The newly released JuiceFS v0.16 officially supports TiKV, a distributed key-value database, which further meets the requirements for elastic scaling in high-performance, large-scale data storage.

In this article, I'll share with you how to use JuiceFS and select TiKV as a metadata engine.

TiKV, a highly scalable KV database

TiKV is a distributed transactional key-value database featuring high scalability, low latency, and ease of use. It easily processes over a trillion rows of data in petabytes.

TiKV supports unlimited horizontal scaling and provides a distributed transaction interface that meets ACID compliance. It also ensures data consistency and high availability of multiple replicas using the Raft protocol.

TiKV architecture

TiKV architecture

TiKV was developed by PingCAP and is a graduated project of the Cloud Native Computing Foundation (CNCF).

Install TiKV

PingCAP provides TiUP, a package manager, which can easily install TiKV on Linux or macOS.

Install TiUP

This command downloads and installs the appropriate TiUP version to your system.

curl --proto '=https' --tlsv1.2 -sSf https://tiup-mirrors.pingcap.com/install.sh | sh

For the settings to take effect, you can open a new terminal, or manually declare the global environment variable as follows:

source .bash_profile

Now try to execute the command tiup -v and see the version information similar to the following, which means the installation is successful.

tiup -v

1.5.4 tiup
Go Version: go1.16.6
Git Ref: v1.5.4
GitHash: b629670276269cd1518eb28f362a5180135cc985

Deploy a TiKV cluster

For testing purposes, we'll use the TiUP playground component to install a minimal TiKV test cluster in the local environment.

tiup playground --mode tikv-slim

After the deployment is successful, the terminal displays a message similar to the following:

PD client endpoints: [127.0.0.1:2379]
To view the Prometheus:[ http://127.0.0.1:9090](http://127.0.0.1:9090/)
To view the Grafana:[ ](http://127.0.0.1:3000/)http://127.0.0.1:3000

Among them, <127.0.0.1:2379> is the Placement Driver (PD) address, which manages and schedules the TiKV cluster. JuiceFS will interact with TiKV through this address. The other two addresses are Prometheus and Grafana services, which are used for monitoring and data visualization of TiKV clusters.

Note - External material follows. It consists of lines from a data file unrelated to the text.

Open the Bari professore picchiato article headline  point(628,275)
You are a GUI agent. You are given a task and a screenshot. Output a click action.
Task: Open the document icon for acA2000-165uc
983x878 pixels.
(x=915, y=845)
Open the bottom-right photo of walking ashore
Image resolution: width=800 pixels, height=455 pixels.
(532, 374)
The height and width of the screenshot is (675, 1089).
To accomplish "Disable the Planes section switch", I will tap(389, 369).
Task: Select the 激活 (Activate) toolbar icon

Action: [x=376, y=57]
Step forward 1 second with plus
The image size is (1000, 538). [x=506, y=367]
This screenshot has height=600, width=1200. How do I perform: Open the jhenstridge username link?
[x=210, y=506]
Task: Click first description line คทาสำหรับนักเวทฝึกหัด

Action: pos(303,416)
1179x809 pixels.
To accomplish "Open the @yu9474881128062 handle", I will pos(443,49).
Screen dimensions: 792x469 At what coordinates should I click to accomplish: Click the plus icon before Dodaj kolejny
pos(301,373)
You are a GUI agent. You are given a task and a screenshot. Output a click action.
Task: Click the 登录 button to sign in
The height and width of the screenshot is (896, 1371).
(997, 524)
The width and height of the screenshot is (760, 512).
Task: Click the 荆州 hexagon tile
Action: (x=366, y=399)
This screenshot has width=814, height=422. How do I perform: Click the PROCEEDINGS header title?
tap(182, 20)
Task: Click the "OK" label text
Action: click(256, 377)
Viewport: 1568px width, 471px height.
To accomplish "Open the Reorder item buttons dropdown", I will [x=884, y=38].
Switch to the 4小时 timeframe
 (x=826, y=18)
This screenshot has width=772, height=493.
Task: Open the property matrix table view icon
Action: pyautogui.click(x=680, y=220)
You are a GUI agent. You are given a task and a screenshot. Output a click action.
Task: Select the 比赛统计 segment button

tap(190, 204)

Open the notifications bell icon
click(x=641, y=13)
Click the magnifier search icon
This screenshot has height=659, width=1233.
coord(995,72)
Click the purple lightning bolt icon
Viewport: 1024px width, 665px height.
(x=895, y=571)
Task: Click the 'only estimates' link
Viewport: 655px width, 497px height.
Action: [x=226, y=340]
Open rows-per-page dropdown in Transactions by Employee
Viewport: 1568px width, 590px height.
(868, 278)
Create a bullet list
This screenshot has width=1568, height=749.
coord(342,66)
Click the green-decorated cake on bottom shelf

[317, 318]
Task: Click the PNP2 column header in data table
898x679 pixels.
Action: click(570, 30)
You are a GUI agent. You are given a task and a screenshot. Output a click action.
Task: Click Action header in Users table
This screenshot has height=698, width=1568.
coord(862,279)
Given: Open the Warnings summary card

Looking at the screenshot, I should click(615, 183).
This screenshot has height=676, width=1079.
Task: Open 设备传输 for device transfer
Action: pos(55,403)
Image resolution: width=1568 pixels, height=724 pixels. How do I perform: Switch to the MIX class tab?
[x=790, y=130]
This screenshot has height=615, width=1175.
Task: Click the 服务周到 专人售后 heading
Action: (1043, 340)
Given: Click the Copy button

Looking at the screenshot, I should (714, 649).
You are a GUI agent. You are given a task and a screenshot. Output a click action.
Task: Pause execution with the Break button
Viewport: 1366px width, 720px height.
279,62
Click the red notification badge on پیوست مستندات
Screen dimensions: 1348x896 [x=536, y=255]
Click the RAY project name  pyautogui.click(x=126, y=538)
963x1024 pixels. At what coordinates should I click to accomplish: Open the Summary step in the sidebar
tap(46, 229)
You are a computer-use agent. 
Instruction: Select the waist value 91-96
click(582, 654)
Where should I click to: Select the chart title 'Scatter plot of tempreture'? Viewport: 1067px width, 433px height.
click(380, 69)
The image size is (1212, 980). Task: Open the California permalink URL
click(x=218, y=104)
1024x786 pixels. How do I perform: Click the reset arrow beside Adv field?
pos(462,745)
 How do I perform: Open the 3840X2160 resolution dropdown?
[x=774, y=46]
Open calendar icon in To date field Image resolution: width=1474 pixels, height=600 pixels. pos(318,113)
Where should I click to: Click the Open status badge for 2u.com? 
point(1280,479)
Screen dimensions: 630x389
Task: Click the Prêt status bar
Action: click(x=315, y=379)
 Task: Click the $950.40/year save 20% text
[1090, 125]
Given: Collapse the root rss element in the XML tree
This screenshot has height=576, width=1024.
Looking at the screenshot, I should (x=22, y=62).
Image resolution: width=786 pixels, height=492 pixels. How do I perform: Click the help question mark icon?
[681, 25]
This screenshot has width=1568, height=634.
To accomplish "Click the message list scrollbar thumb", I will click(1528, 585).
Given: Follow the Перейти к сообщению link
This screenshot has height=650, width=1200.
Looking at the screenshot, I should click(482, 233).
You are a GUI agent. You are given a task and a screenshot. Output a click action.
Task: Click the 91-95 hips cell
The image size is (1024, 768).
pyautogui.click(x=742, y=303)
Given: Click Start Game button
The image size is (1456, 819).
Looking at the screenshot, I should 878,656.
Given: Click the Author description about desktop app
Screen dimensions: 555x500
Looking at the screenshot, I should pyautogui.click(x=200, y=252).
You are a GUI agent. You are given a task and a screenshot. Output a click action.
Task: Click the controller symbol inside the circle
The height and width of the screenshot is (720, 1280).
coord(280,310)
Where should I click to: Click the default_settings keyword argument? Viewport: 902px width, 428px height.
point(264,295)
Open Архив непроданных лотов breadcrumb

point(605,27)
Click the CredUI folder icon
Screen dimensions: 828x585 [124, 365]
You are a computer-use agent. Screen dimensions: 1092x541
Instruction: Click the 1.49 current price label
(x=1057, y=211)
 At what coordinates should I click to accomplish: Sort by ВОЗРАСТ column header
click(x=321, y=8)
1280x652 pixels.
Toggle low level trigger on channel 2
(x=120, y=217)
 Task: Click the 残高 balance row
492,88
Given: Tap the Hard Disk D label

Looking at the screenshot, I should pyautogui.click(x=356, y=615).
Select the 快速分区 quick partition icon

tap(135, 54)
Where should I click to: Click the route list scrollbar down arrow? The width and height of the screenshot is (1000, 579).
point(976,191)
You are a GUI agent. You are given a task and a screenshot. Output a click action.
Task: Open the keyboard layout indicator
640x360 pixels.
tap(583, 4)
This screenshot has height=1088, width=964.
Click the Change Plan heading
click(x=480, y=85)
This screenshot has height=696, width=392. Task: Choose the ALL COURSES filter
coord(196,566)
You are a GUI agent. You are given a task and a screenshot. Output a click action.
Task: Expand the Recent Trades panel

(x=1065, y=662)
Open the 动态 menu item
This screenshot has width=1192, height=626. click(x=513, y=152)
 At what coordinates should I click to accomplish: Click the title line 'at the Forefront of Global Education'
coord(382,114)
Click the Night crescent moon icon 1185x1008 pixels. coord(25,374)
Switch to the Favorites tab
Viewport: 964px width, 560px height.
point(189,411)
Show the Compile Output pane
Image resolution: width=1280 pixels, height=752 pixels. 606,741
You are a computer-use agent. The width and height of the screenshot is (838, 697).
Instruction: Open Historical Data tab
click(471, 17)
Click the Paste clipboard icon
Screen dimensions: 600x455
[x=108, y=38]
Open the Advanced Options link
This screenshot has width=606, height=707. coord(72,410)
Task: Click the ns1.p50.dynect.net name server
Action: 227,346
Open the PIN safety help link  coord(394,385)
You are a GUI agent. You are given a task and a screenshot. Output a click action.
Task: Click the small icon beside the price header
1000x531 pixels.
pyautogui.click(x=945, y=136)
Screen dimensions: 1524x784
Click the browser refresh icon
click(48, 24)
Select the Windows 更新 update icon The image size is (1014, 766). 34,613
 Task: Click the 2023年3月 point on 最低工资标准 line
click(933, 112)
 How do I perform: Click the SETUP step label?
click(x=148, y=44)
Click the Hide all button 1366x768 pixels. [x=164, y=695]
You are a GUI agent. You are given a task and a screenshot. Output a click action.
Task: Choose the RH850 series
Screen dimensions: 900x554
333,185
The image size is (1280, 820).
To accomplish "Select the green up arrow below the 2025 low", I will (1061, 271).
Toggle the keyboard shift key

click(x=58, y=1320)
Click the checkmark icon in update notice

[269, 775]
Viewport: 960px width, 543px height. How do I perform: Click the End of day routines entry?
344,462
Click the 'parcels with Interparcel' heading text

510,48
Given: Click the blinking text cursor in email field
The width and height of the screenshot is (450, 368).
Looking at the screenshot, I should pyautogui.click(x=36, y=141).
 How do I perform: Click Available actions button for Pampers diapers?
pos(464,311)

Note: The playground component of TiUP is mainly used to quickly build a minimal test cluster of TiDB and TiKV in the local environment. For production environment deployment, please refer to TiKV Official Document.

Install JuiceFS

JuiceFS supports Linux, Windows, and macOS systems. You only need to download the corresponding version of the client program and place it in the executable path of the system. For example, I use a Linux distribution, so I can install the latest version of the client by executing the following commands in sequence.

Check the current system information and set temporary environment variables:

JFS_LATEST_TAG=$(curl -s https://api.github.com/repos/juicedata/juicefs/releases/latest | grep 'tag_name' | cut -d '"' -f 4 | tr -d 'v')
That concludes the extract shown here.